Wildflower corridors are being created across the Lancaster district to benefit bees and other pollinating insects.
Lancaster City Council has been working with Community Pollinator Patches, a volunteer group which encourages native wildflowers to thrive through good grassland management.
A third of British wild bees - which pollinate food crops and other plants - are in decline, according to a recent scientific study.
The council has also received advice from the Lancashire Wildlife Trust on some of its sites.
Coun Dave Brookes, Cabinet member with responsibility for environmental services, said: “Pollinators such as bees and butterflies are a vital part of our ecosystem and are responsible for pollinating the crops that provide the food we eat.
“Worryingly they are in decline and initiatives like this are an important way of increasing biodiversity both in urban and rural areas, with the very welcome side effect that they are lovely to look at.”
The city council is also committed to making further improvements to increase biodiversity and will be shortly conducting a grassland management strategy to identify more areas for native wild flowers to thrive.

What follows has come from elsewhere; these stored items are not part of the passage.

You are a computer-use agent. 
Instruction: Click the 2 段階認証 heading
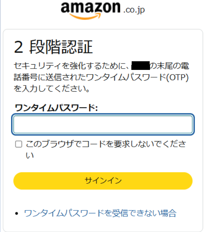pos(53,47)
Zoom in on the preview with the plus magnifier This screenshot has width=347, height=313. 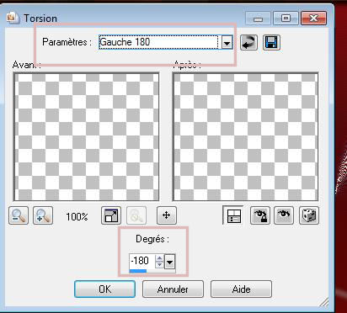(x=43, y=215)

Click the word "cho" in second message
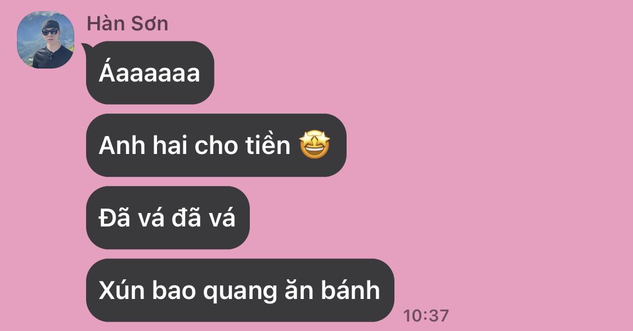tap(214, 145)
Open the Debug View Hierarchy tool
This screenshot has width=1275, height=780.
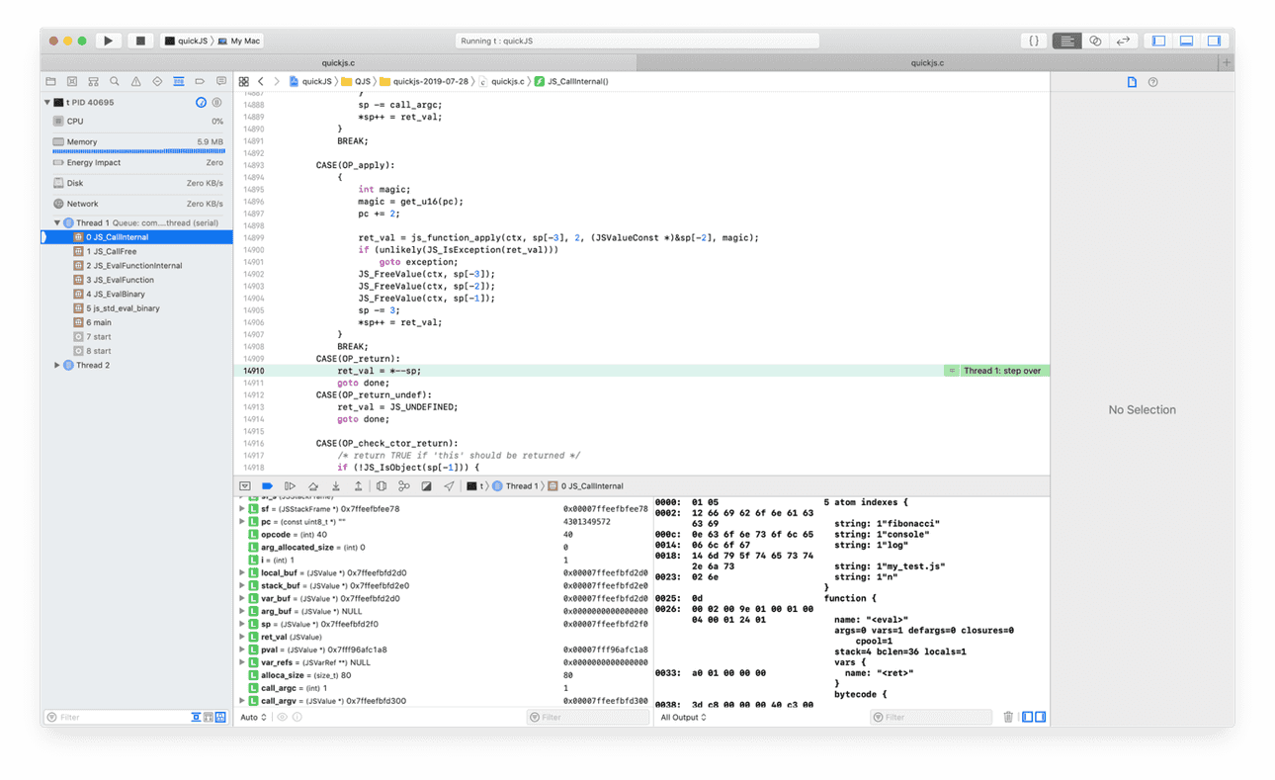click(x=382, y=486)
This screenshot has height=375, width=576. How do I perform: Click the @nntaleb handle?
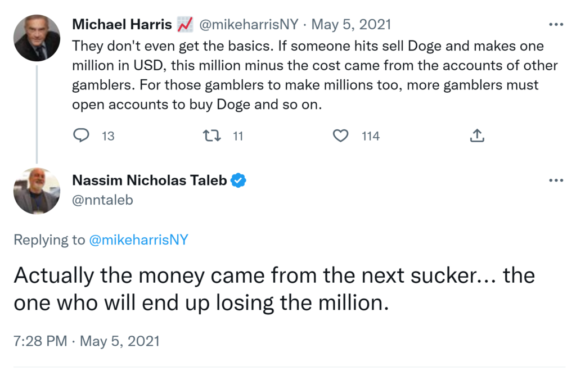(x=102, y=200)
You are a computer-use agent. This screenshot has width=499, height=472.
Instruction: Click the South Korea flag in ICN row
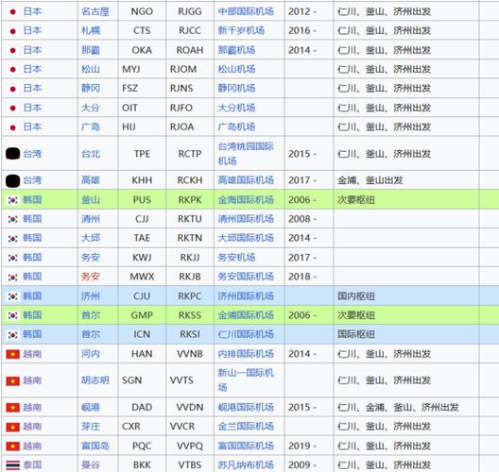coord(12,334)
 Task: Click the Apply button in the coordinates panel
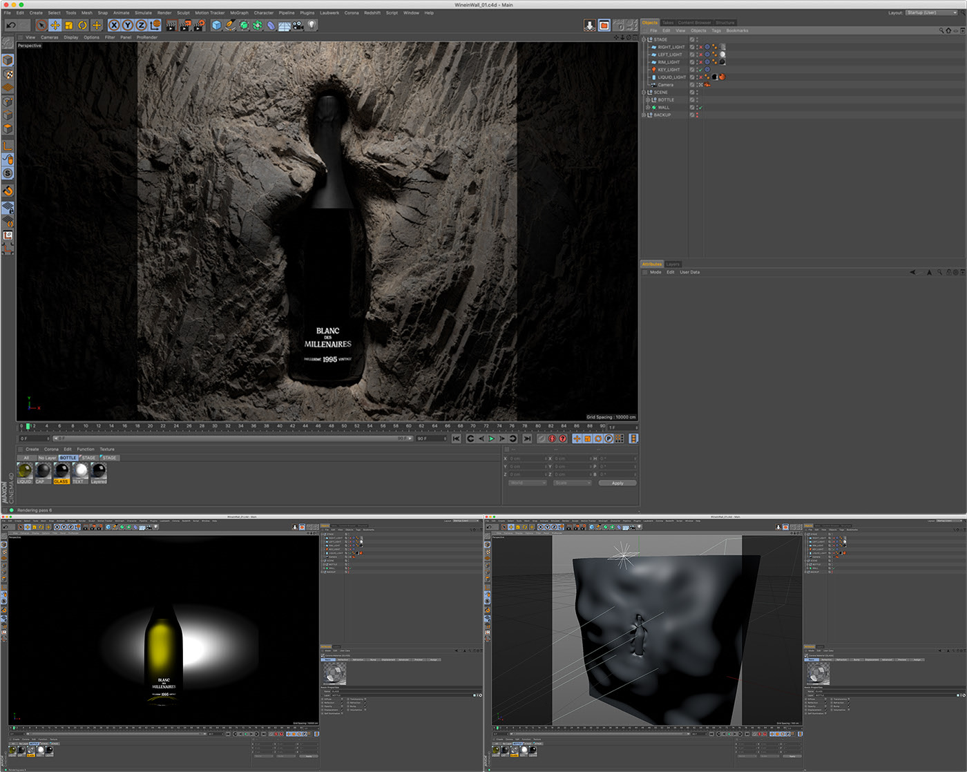tap(617, 483)
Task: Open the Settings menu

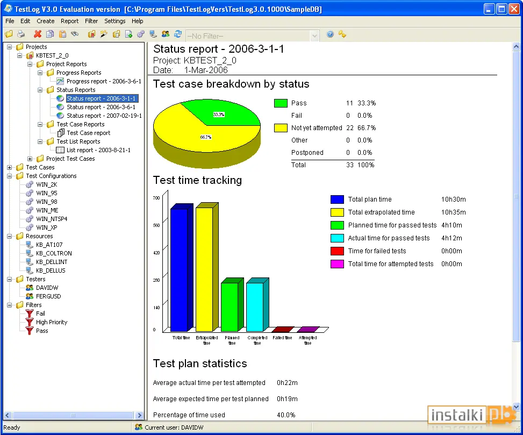Action: [114, 21]
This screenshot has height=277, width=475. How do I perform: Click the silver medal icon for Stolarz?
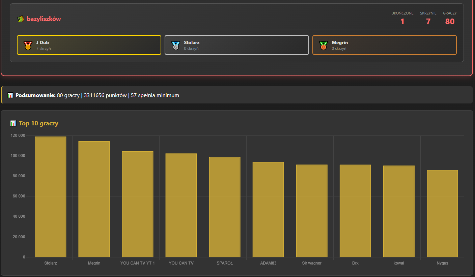tap(175, 45)
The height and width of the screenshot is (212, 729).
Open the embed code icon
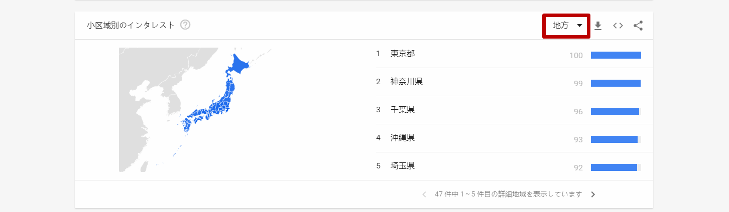pos(618,26)
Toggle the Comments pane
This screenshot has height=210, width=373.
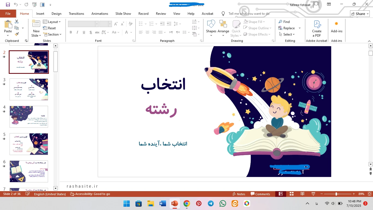[x=260, y=194]
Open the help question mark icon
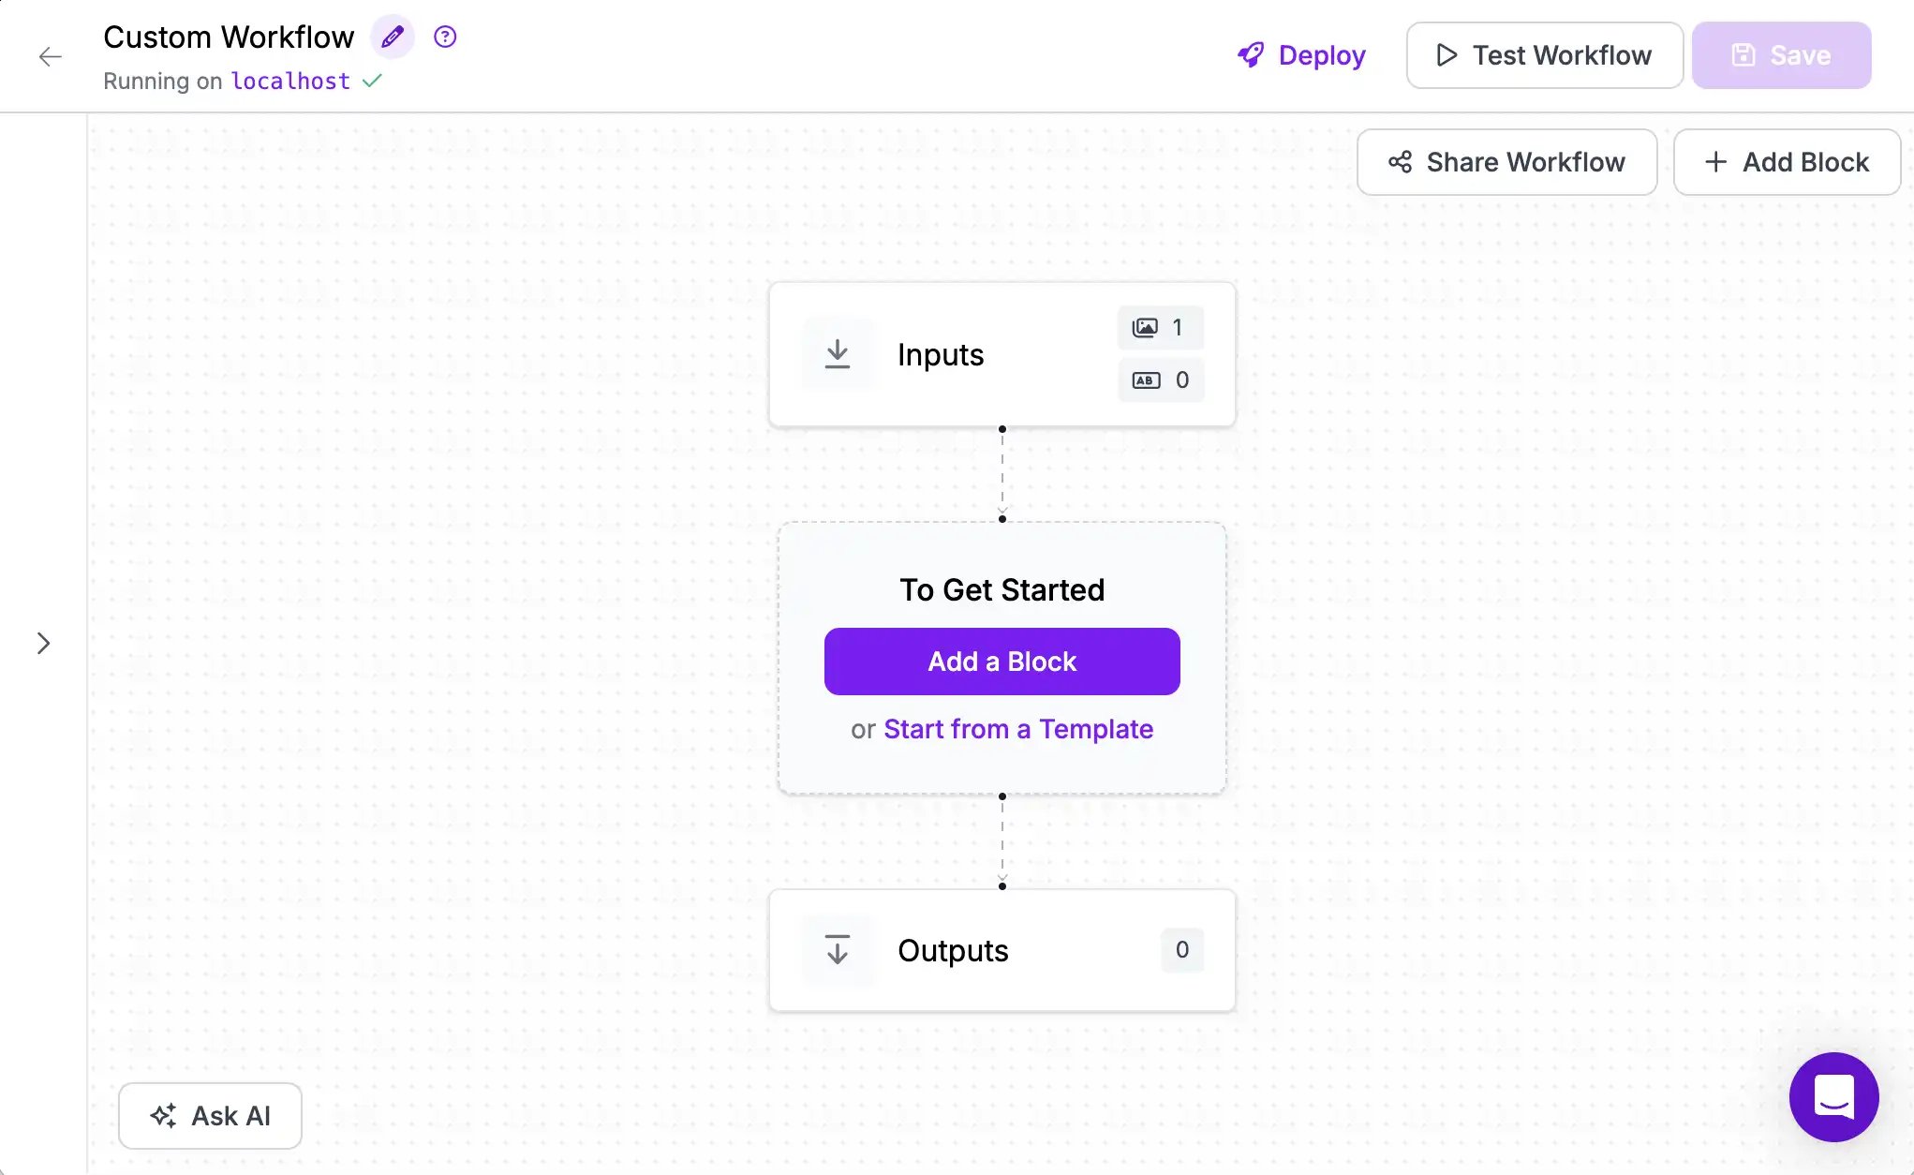The width and height of the screenshot is (1914, 1175). coord(445,37)
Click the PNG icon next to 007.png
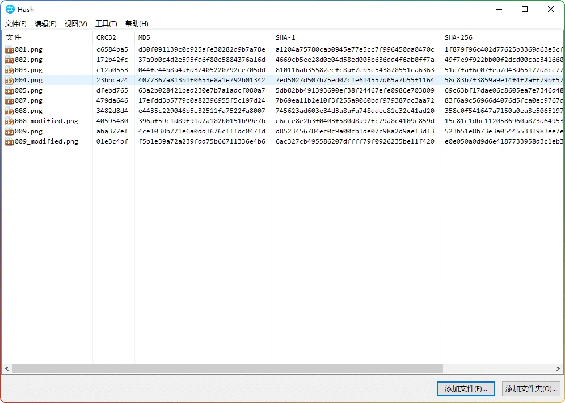 pyautogui.click(x=9, y=101)
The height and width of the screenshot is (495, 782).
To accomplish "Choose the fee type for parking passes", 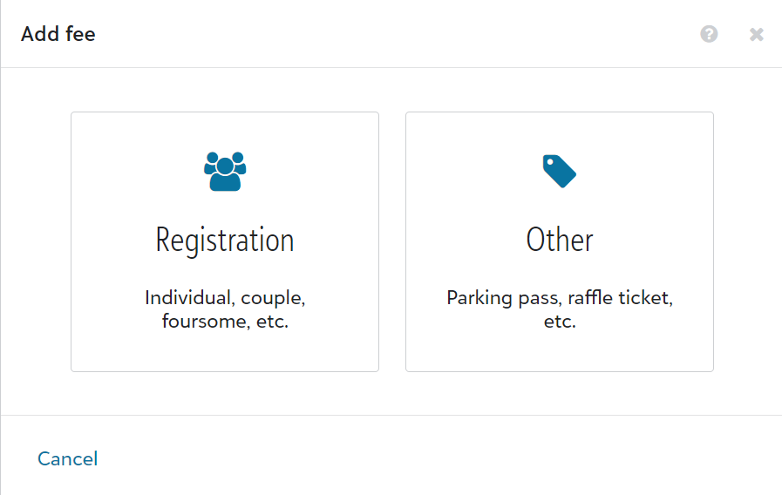I will coord(560,241).
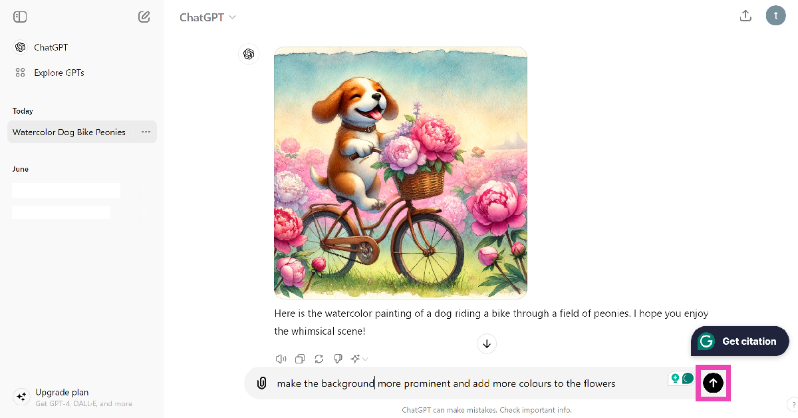Regenerate the response with the refresh icon
798x418 pixels.
click(x=319, y=359)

The aim has been to encourage a wide variety of native wildflowers and grasses to attract insects, bees and butterflies to sites through better grassland management.
Some sites have also been planted with native mixes to create pollinator habitat.
The scheme has seen the creation of wildflower areas in Quernmore Road outside Williamson Park and improved grass verge management on Wyresdale Road, along with sites in Carnforth.
The scheme is benefiting wildlife, protecting important local native seed banks and helping to reduce maintenance costs due to a reduction in grass-cutting.